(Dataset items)
>>>

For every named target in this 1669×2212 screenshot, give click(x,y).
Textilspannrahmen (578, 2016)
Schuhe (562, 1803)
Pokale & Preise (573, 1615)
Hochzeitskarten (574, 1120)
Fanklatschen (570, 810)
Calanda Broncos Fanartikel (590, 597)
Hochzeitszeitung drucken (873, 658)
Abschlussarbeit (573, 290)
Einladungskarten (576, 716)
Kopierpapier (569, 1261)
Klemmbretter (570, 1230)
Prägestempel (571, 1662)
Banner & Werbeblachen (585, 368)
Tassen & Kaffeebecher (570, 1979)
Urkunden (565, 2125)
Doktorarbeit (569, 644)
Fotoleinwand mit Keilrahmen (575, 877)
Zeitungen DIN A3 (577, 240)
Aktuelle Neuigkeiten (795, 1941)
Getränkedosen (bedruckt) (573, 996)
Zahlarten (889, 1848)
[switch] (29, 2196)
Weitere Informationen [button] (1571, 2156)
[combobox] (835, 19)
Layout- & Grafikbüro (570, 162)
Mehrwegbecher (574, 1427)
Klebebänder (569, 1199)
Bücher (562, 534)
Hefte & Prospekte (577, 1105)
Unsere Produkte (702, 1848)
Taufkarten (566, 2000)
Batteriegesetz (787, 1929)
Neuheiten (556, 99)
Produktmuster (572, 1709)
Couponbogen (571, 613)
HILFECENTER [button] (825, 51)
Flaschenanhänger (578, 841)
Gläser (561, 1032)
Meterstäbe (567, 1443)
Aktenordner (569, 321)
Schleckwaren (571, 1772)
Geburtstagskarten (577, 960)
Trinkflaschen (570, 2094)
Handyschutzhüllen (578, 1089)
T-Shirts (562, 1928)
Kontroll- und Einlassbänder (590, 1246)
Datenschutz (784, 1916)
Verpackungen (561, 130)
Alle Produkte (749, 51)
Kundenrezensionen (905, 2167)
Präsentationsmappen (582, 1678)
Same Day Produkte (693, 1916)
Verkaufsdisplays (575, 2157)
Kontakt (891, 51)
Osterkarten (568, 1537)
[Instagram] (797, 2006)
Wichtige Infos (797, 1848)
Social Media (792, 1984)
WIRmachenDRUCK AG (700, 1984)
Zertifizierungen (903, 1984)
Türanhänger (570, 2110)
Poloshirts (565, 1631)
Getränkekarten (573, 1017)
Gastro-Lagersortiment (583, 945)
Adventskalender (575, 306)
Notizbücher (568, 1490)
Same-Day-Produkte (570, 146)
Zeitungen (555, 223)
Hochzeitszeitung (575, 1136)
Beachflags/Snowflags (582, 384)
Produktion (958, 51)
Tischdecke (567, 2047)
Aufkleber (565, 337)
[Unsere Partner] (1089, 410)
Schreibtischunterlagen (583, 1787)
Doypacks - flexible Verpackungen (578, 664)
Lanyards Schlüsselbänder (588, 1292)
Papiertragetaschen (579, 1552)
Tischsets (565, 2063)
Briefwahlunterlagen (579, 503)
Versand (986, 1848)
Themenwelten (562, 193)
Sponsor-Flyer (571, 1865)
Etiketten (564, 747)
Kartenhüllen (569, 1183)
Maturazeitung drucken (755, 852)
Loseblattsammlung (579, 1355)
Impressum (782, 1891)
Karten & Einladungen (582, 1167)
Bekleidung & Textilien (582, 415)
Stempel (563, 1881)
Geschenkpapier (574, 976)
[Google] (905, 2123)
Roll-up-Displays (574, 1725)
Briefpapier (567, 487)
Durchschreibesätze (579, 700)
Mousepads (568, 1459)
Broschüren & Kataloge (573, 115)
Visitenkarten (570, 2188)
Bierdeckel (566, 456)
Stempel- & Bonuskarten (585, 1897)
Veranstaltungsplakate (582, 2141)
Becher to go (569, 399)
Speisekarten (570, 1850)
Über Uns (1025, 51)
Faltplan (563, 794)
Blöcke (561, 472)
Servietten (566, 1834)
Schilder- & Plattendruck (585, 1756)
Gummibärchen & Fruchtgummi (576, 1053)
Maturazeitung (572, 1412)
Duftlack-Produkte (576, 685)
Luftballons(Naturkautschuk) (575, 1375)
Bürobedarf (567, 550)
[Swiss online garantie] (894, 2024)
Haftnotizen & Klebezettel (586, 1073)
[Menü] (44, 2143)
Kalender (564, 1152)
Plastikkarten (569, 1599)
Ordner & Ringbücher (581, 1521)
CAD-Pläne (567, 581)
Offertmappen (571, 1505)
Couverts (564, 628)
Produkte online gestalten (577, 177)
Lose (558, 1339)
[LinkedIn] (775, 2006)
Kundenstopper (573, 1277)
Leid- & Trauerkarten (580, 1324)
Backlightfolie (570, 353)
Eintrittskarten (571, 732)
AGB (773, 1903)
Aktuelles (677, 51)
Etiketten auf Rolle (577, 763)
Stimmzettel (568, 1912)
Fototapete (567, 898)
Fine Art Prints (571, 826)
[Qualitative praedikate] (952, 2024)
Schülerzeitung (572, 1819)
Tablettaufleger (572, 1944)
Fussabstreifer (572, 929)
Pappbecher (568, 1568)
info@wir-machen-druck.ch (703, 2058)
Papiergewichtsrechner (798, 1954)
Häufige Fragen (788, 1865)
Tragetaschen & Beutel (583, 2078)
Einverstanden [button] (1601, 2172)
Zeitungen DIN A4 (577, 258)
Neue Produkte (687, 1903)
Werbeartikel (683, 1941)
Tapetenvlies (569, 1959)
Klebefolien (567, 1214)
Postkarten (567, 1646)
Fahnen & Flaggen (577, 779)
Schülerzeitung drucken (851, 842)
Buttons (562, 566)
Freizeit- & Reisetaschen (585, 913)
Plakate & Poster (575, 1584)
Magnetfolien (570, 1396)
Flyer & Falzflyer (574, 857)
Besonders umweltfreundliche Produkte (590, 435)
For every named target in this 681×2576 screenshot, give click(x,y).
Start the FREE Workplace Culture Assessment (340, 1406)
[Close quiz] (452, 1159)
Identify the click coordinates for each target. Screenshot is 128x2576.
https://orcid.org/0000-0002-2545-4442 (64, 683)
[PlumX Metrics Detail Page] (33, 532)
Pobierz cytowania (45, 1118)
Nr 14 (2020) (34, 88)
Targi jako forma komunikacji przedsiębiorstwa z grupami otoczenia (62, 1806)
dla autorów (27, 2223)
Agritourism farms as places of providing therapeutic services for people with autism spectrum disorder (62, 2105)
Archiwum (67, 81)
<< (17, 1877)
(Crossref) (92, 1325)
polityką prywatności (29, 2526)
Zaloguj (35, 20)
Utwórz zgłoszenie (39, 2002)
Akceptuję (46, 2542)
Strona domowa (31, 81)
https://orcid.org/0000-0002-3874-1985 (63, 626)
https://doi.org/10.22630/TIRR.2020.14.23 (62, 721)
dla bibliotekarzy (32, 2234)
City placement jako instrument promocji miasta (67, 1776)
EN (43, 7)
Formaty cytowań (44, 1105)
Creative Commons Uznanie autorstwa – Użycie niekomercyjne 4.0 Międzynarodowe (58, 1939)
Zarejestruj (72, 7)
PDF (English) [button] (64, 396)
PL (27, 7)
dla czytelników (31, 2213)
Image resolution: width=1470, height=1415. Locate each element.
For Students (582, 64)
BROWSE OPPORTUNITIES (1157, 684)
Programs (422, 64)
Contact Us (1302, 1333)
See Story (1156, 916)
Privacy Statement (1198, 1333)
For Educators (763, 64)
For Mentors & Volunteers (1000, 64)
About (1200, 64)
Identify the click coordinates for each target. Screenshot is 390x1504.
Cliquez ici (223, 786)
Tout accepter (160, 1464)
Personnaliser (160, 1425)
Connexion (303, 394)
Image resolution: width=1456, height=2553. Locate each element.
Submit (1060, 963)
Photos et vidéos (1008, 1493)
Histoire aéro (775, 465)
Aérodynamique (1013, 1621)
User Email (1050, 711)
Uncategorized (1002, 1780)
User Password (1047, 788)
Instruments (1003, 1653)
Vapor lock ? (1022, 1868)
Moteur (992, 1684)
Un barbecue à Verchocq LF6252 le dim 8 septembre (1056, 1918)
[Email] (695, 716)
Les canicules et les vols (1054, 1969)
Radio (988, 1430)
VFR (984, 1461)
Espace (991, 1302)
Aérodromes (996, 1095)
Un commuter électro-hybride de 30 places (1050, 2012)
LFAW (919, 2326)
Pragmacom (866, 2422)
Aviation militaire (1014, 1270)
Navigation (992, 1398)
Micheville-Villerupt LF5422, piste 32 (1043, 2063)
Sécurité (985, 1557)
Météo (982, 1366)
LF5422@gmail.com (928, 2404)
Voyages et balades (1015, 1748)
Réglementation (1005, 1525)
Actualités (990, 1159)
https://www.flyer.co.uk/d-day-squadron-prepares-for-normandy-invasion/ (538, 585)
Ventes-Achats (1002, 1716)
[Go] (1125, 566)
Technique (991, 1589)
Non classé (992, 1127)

<<<

* [Required action]
Reproduce, word for word and in full, only the lines above that start at the line with "Privacy Statement (1198, 1333)" and run through the line with "[Email] (695, 716)", both ends included.

* [The completed task]
Privacy Statement (1198, 1333)
For Educators (763, 64)
For Mentors & Volunteers (1000, 64)
About (1200, 64)
Identify the click coordinates for each target. Screenshot is 390x1504.
Cliquez ici (223, 786)
Tout accepter (160, 1464)
Personnaliser (160, 1425)
Connexion (303, 394)
Image resolution: width=1456, height=2553. Locate each element.
Submit (1060, 963)
Photos et vidéos (1008, 1493)
Histoire aéro (775, 465)
Aérodynamique (1013, 1621)
User Email (1050, 711)
Uncategorized (1002, 1780)
User Password (1047, 788)
Instruments (1003, 1653)
Vapor lock ? (1022, 1868)
Moteur (992, 1684)
Un barbecue à Verchocq LF6252 le dim 8 septembre (1056, 1918)
[Email] (695, 716)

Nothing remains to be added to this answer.